The Problem No One Talks About

Here's what I keep coming back to: relationships follow the second law of thermodynamics. Left alone, they tend toward entropy.

Think about your own life. The college roommate you swore you'd stay close with. The founder you met at a conference who was working on something fascinating. The mentor who changed your trajectory. Without sustained energy, these connections cool. Not because anyone stopped caring — but because life gets in the way.

The research is clear on this. Granovetter showed that weak ties — acquaintances at the edges of your network — are disproportionately valuable. They bridge you to novel information and opportunities your inner circle can't provide. But weak ties decay first. They require the most context to maintain and the least emotional urgency to sustain. They dissolve quietly, and with them, the opportunities they carried.

I've watched this happen in my own network dozens of times. Someone I should've followed up with. A connection that could've turned into something meaningful. Gone — not because I didn't care, but because I simply forgot.

Why I Don't Think AI Outreach Is the Answer

The seductive pitch right now is: let AI handle your relationships. Personalize at scale. Send a thousand messages that feel like one.

I think this is fundamentally wrong — and the reason is biological, not technological.

We're social primates with 200,000 years of evolution optimizing for detecting sincerity. A "thinking of you" from someone who actually knows you will always outperform a perfect message from someone who doesn't. Each layer of closeness in Dunbar's model requires roughly 50 hours of shared time. AI can compose the words. It cannot invest the time.

If you wouldn't let a robot speak for you at dinner, why would you let one speak for you in someone's inbox?

Me, arguing with every AI sales tool founder

Fully AI-generated outreach treats people like rows in a spreadsheet. I think that's inhumane, and I think the market is starting to agree.

AI will make cold outreach infinitely cheap. That's precisely why it will become infinitely worthless.

What I Think the Real Opportunity Is

Dunbar's Number isn't a limit on desire — it's a limit on capacity. We forget. We lose context. We don't know who to reach out to, when, or why. The overhead of tracking 150 relationships across a dozen platforms exceeds what any human brain can handle.

But what if it didn't have to?

The opportunity isn't automating relationships. It's making you aware of them. Surfacing the right person at the right moment — the college friend who just joined the company you're selling to, the investor you haven't spoken to in six months who'd be perfect for your next round. I think of these as cues — moments of opportunity that exist in your network but decay invisibly without action.

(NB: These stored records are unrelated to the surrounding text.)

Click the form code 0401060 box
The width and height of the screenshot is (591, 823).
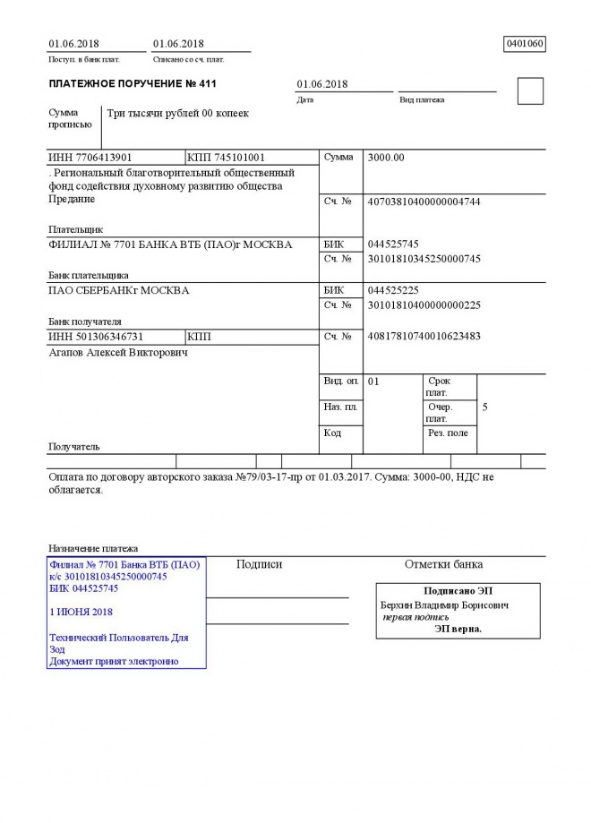click(x=525, y=43)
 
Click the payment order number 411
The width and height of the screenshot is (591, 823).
click(x=208, y=84)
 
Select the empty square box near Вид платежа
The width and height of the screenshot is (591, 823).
click(x=530, y=91)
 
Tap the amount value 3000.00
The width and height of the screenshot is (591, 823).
click(x=387, y=158)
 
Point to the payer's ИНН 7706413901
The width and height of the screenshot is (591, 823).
click(x=90, y=158)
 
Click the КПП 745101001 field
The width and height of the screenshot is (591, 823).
click(x=227, y=158)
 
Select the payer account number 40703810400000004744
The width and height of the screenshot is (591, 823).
click(x=424, y=201)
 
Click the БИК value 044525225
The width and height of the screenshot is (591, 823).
click(x=393, y=290)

The action should always be yours. The words should always be yours. The relationship should always be yours. The tool should extend your memory, not replace your voice. A calendar doesn't attend meetings for you — it makes sure you show up. The right relationship tool doesn't maintain relationships for you — it makes sure you don't lose them.

Who This Matters For

If you're a VC who meets 200 people a quarter and loses 190 to entropy. An operator whose career was built on relationships but manages them in their head. A recruiter juggling 50 conversations a day who can't remember who to follow up with. A founder whose strongest investor came from a coffee chat two years ago.

If your success compounds through people, this problem matters to you.

What I'm Building

Your network is a living system. Left alone, it decays. Nurtured intentionally, it compounds.

The internet spent two decades making connections easy. It's time to make them durable. Dunbar gave us the limit — I want to expand it.

That's why I'm building Cued.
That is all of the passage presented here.